● **Required work**:
Exactly the lines starting at the line containing "Save my name, email, and" and ending at the line containing "How To (77, 71)" are to be written out from the listing below, both included.

● **Data for review**:
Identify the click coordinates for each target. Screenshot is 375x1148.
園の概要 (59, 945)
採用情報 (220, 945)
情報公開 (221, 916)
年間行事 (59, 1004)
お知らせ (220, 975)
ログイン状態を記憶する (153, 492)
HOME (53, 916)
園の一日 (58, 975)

==

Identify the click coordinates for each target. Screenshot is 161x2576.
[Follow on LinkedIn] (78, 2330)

* * *

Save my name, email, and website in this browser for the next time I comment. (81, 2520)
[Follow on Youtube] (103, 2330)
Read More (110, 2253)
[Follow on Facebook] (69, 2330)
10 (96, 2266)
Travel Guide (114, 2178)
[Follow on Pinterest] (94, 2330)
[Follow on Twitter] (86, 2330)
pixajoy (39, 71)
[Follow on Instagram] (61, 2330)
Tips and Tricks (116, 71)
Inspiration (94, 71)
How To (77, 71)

● **Solution**:
Save my name, email, and website in this browser for the next time I comment. (81, 2520)
[Follow on Youtube] (103, 2330)
Read More (110, 2253)
[Follow on Facebook] (69, 2330)
10 (96, 2266)
Travel Guide (114, 2178)
[Follow on Pinterest] (94, 2330)
[Follow on Twitter] (86, 2330)
pixajoy (39, 71)
[Follow on Instagram] (61, 2330)
Tips and Tricks (116, 71)
Inspiration (94, 71)
How To (77, 71)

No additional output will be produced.